14. The CG guy: Ian Claffey

Ian Claffey who I wrote about in the How it all Began... post had been a part of Phil from the very beginning. I've known Ian since we went to college together in Ballyfermot College Dublin and The Ledge End of Phil had originally been written and conceived to be a low/no budget CG film between the two of us, with Ian doing the CG modelling, rigging and animation. The film was then slated to be cartoon saloons first CG film, and eventually became an almost entirely traditional 2D film... almost!

When I rewrote the film in the new 2D direction it was with the concede that the film would be 2.5D. Which can mean anything from drawings rigged with CG bones giving a 2D look, to cel shaded CG animation. In our case it meant that the character animation would be created with traditional 2D hand-drawn animation in TVPaint and then elements like the buildings, specific props and sets would be created in CG. Which would allow us to use more elaborate CG camera movements, depth of field etc.


We had ideas to use painterly focus, so that when we racked focus between characters the backgrounds they wouldn't just blur they'd become something closer to a painterly sketch. Which we thought was ingenius for about a week and then realised that Disney had already done this in Bolt! Still we did tests to see if there was a signature way we could approach it. But eventually with our timeframe and budget we eventually decided it wasn't essential to the story. Which is why we focused it into the painting style of the backgrounds instead.


A crucial plot point in the film is that Phil's work is so important to him that he would blindly risk his life for it by following a page out onto the ledge. So it was important to me that the page at least have something written on it! Instead of the bargain bin trope of having a hand drawn animated page which is blank. So we decided that the pages would be CG with Ian animating a hurricane of pages and creating a line style for the CG that mimicked the characters rough pencil style.



In the script the fan rotating back and forth was an important part of the story. So at the beginning it seemed the fan would have to be created in CG and Ian set about modelling and animating a great looking deskfan. In fact here is an early integration test with Ian's fan model on one of Stefano's backgrounds.

Extracted records
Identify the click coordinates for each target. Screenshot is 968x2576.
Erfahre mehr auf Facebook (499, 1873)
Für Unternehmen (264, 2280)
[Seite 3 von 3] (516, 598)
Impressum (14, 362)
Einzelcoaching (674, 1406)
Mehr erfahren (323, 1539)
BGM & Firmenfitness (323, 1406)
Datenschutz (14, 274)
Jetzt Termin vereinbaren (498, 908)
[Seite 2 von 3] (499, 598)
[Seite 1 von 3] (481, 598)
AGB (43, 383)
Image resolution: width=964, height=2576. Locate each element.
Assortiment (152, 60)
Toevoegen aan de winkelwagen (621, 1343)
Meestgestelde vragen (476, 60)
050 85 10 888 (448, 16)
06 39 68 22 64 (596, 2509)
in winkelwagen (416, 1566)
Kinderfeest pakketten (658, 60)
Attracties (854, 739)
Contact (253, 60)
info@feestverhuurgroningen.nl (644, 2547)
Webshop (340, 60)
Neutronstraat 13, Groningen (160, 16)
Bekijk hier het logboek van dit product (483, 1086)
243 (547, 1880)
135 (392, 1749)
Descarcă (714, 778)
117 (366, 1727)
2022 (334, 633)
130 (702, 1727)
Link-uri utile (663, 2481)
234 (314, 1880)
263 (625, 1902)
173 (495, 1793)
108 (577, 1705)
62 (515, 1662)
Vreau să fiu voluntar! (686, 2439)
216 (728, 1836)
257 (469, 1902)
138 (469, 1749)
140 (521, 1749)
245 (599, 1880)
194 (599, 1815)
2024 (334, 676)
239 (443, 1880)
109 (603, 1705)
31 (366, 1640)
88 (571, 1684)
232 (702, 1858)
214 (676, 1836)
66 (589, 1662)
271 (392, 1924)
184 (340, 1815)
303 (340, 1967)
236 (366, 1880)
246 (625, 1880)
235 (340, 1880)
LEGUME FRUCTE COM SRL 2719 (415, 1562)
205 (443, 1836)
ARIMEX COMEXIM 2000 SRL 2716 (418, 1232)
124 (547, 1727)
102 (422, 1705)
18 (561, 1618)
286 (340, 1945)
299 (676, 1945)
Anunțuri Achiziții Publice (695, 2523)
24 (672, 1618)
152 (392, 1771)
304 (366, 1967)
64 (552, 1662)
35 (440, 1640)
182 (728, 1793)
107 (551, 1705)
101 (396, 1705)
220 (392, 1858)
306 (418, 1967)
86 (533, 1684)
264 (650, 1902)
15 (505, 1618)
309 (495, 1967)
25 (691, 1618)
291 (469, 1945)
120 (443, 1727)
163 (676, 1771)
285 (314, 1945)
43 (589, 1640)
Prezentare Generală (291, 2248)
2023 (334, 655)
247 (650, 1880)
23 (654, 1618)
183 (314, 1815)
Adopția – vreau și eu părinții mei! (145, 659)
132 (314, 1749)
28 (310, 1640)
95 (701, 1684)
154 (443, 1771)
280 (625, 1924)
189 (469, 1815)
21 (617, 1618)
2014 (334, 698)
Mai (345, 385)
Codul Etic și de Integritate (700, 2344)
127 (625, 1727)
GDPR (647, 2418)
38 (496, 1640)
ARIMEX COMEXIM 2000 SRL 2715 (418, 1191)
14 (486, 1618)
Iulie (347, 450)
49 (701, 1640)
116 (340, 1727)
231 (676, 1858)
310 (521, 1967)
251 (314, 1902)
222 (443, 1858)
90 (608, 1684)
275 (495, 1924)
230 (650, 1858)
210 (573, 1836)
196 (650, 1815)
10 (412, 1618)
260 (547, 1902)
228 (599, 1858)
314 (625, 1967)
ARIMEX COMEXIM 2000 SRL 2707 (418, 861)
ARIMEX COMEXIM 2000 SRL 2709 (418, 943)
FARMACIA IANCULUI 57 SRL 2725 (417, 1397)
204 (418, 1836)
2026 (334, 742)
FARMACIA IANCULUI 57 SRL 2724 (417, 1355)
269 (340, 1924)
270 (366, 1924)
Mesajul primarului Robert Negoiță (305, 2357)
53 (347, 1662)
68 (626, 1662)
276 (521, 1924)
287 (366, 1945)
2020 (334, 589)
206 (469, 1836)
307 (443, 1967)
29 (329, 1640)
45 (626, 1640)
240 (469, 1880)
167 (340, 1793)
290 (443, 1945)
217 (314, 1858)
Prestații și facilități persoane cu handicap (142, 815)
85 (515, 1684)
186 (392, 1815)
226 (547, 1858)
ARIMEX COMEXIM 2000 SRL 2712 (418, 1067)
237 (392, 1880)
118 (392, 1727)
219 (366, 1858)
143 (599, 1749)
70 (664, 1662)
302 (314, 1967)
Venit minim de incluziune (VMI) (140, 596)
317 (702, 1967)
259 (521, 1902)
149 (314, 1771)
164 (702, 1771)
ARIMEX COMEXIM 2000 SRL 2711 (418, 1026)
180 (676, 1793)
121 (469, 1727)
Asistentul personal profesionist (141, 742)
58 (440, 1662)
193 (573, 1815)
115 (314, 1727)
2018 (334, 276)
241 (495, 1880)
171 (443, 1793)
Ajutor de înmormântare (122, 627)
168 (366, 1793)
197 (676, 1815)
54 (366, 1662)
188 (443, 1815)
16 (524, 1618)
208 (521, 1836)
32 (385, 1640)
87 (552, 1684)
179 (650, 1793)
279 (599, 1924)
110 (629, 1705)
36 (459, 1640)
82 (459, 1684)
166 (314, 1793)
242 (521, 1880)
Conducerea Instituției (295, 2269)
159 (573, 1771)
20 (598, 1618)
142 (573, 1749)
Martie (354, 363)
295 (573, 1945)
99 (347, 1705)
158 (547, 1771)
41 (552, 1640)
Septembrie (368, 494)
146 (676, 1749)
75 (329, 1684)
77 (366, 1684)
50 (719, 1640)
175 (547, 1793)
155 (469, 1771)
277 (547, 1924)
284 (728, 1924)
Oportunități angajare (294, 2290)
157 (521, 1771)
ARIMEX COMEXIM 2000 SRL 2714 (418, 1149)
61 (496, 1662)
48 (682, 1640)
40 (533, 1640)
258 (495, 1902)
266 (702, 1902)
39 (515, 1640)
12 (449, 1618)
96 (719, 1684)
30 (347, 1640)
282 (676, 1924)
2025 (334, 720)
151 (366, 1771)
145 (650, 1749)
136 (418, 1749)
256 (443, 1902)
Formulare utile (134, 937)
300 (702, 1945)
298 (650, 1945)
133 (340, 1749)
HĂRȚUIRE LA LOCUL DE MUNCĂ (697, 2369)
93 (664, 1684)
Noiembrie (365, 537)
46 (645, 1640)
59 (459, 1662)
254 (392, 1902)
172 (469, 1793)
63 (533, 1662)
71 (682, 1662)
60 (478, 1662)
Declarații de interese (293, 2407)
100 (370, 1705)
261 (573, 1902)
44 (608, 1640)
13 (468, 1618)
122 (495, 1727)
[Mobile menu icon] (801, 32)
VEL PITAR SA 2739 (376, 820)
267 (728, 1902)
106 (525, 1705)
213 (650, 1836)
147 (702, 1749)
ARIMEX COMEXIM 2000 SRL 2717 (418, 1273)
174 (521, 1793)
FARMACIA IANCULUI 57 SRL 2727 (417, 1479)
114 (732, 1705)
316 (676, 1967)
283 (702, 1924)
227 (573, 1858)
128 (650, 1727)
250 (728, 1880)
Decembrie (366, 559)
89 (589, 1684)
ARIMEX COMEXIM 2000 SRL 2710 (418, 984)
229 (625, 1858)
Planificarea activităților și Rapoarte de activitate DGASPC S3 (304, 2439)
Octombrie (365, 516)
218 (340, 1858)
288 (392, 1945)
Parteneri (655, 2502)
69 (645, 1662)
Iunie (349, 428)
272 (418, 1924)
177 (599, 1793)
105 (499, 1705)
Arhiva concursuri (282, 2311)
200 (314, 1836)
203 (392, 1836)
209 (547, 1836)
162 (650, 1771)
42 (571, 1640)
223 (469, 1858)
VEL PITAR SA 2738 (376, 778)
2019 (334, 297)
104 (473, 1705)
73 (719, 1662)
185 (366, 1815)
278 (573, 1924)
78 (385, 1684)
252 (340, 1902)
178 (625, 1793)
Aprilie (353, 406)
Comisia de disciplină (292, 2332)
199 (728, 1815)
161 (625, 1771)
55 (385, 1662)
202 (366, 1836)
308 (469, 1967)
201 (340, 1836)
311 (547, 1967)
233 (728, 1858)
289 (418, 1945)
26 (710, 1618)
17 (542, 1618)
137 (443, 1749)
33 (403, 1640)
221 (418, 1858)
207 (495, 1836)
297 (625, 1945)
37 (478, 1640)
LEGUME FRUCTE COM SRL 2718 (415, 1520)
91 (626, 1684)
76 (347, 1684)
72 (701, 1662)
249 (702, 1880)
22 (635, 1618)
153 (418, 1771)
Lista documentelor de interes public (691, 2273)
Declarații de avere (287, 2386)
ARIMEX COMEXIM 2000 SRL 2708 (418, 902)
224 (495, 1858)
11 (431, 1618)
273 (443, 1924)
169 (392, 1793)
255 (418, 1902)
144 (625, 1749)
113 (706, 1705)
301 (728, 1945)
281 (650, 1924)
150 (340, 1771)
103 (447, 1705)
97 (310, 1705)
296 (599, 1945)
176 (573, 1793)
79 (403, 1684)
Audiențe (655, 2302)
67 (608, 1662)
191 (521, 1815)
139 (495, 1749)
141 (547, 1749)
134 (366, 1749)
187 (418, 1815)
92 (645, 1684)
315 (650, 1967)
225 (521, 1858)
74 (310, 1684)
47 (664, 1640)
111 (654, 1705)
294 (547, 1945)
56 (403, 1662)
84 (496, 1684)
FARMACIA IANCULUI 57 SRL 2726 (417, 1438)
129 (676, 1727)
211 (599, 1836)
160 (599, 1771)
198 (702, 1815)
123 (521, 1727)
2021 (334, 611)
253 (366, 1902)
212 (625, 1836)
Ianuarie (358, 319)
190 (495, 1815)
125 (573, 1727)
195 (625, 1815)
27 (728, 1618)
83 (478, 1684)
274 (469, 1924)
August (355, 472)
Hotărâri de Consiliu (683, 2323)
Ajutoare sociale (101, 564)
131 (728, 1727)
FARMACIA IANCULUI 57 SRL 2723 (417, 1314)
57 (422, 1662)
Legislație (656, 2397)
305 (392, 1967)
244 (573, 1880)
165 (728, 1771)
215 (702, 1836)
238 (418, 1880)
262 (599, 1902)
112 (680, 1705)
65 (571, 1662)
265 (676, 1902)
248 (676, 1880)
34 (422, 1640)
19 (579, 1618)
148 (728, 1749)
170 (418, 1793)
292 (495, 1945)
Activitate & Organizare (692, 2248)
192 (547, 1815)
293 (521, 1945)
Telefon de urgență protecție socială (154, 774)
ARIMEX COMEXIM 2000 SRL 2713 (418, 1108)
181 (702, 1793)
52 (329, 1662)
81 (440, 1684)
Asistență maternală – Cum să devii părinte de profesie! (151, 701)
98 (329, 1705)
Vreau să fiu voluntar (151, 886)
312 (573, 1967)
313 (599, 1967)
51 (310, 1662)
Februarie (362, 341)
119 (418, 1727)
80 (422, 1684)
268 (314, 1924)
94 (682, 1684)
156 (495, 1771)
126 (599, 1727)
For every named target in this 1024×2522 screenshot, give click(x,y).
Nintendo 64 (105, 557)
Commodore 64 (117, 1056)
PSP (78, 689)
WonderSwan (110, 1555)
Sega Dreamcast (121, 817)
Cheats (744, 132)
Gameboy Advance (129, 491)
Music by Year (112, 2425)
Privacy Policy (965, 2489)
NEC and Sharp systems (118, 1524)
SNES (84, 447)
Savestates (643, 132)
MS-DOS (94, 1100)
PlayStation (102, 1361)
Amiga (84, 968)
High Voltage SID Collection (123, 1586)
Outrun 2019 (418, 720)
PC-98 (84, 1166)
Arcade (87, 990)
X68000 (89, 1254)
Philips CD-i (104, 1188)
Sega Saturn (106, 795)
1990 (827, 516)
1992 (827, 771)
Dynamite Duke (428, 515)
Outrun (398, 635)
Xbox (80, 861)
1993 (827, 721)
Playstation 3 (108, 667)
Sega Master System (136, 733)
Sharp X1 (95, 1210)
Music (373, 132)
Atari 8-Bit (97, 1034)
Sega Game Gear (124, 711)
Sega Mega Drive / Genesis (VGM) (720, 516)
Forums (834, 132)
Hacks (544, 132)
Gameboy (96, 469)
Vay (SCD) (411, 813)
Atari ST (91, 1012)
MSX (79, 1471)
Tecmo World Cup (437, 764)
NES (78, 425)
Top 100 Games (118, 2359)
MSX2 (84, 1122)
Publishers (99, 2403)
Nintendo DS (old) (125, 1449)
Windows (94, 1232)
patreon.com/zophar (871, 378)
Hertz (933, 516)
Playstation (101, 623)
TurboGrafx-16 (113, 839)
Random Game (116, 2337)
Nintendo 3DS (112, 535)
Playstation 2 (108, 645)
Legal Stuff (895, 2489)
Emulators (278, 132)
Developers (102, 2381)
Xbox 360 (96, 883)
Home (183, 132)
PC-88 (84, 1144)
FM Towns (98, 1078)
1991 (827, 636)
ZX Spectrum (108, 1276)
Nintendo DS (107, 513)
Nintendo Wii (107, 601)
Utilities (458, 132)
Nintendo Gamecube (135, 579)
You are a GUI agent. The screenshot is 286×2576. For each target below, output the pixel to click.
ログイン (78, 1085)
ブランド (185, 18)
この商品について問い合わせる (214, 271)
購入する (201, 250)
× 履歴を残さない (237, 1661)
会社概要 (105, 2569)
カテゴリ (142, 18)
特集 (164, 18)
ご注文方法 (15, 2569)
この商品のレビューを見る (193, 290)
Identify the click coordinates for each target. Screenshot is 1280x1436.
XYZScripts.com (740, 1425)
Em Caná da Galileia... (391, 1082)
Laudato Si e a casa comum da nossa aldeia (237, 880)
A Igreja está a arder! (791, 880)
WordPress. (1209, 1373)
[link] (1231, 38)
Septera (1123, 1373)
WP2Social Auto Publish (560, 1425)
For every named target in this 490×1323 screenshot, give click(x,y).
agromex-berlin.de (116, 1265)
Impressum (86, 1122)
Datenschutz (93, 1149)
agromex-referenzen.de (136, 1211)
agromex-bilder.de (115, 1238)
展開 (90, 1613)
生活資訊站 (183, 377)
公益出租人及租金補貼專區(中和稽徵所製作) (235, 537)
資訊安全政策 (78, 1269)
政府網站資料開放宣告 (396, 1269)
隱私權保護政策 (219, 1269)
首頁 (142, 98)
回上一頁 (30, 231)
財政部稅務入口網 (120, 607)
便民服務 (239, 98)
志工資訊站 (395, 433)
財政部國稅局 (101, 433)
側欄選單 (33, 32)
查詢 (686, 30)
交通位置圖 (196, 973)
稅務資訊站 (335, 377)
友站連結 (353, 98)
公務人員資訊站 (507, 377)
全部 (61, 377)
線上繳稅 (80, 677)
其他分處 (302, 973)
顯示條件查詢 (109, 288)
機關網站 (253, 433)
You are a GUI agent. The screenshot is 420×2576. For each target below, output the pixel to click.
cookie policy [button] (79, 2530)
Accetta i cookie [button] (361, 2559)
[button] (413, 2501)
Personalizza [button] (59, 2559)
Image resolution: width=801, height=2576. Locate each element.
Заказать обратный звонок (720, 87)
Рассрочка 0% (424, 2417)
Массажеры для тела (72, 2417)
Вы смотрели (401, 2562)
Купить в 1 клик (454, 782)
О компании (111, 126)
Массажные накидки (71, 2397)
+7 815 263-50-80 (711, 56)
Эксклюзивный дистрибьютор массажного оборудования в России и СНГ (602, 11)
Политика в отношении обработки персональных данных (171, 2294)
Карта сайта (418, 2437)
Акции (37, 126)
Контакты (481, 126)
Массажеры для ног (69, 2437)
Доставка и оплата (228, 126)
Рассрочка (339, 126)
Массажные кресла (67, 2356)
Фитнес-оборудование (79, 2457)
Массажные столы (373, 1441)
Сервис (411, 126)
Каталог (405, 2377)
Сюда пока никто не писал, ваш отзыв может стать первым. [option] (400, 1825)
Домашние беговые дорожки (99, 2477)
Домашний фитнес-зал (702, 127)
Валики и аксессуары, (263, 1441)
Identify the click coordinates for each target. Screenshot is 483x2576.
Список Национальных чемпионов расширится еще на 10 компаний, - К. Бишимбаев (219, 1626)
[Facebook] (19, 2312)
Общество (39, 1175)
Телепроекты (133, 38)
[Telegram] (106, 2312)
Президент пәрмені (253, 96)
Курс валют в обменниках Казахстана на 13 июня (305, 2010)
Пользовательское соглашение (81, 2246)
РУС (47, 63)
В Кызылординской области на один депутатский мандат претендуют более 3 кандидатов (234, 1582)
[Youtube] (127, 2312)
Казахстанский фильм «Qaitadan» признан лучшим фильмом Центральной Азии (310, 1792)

_Tasks for this exercise_
1. Answer these questions from the Ian Claffey post:
(a) At which college did the writer and Ian study together?
(b) In what program was the hand-drawn character animation created?
(c) Which Disney film had already used painterly focus?
2. Write the next part of the Ian Claffey post, picking up after its final sentence.
Nothing in the records is needed here.

_Answers to the exercise_
1.
(a) Ballyfermot College Dublin
(b) TVPaint
(c) Bolt

2.
Design sheet by Stefano Scapolan based on Ian Claffeys CG model.

It was important from the script stage that the city be a character in the film. the thing is we weren't really sure what that meant visually, what the buildings would look like, how vast the world was and exactly how many buildings we were talking about! Ian and his CG toolbox became a useful tool throughout for pre visualising cityscape compositions and angles. 

But as we moved further into production we began to realise that the strength in the films visual storytelling was going to be less is more. The more flashy camera work I had thought was essential gave way to a more restrained/controlled approach because the story required it. As clich├ęd as it sounds it became more about what the story needed from us rather than what we wanted to show we could do. 

Ultimately we lost the rotating fan because it wasn't essential to the storytelling, instead Ian's CG model became a great reference model for Stefano who painted it into the 2D backgrounds. The buildings and cityscapes Ian had built where again not used directly in their CG form but where used as reference for 2D drawings for backgrounds, and for finding more dynamic cinematography. In the end the vast array of options that CG opened up to us allowed us to see the possibilities of what was possible with the story, but also forced us to look at our design decisions more clearly, and eventually to strip it back to it's bare essentials. But the point is we never would have reached the look of the final film without Ian's awesome contribution!